I feed a very wide variety of foods to a wide variety of fish, crabs, snails, serpent stars, sea cucumber, 1 banded coral shrimp and 30 large to very large coral colonies. I feed frozen, gel, freeze dried, liquid, grannuals, flakes, powder and cut up fresh stock. I also do 2 sheets of 4" x 4" nori. I feed that every other day on average. Sometimes I'll do 2 or 3 days in a row but I reduce the amount on the 2nd and 3rd days. But sometimes I won't feed for 2 days and on rare occasions I've even gone 3 days. Over feeding is one of the biggest pollutants in our tanks.
I dose calcium and soda ash 24/7 with a medical grade dosing pump at the rate of 300ml of the BRS recommended levels. BTW, I use Dowflake for calcium (50lb bag for $28) and soda ash from a pool supply. I dose mag manually and use Mag Flake and epson salts bought in bulk from a California supplier. My parameters run like this:
temp 78-80F, SG 1.025-27, cal 420-440, alk 7-9dKH, mag 1400-1500, ammonia 0, nitrite 0, nitrate 0, phosphate 0.0-0.2. I seriously never test for ammonia, nitrite or nitrate unless something big goes missing in the tank. I only test for phosphate if I see any algae in the tank (the last time was 2+ years ago).
I also have lots and lots of water movement. My sump return is split in 2 by a SCWD and is delivered to the tank by 2 'spraybars' that run down the back of the tank behind the rock wall. I have a Closed Loop with an Ocean Motion 4 way and 3 Revolution heads which really randomizes the flow. And I have 2 Jebao WP25 wave makers running on 2 timers. They run 8 hours each with a 2 hour overlap... think tides in the ocean. And with my LR up off the sand I get good flow even at the sand. I have never had cayno in the 180 and only once in the anemone tank, so I added a WP25 in there as well.

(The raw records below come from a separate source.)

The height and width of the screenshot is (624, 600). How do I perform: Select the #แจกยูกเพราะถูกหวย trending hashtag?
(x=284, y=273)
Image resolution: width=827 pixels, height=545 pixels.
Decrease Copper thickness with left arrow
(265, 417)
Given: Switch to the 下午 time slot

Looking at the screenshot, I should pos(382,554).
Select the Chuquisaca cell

I credit my luck (I don't think of it as success) to the raised LR and extra good random water flow. It's got good volume (about 30-35 turns per hour), but it's got lots of outlets and is super random which keeps stuff in suspension better than most people's tanks I see. Then there is a lot of LR (probably 225-250lbs), a big refugium, a big DSB, and a good skimmer. My water may not be crystal clear, but it's way more natural than most, fairly easy to take care of and very inexpensive to run. No carbon, no GFO, no vodka dosing (or any other carbon source), no bi-pellet reactor, just as much Mother Nature as I could fit in along with some uncommon build ideas. It's a bit over 4 years old now and I need to frag corals badly. Some are running into the front glass and there are more and more coral wars starting up all the time. That's why I'm building a 65g frag tank and a 120g sump system.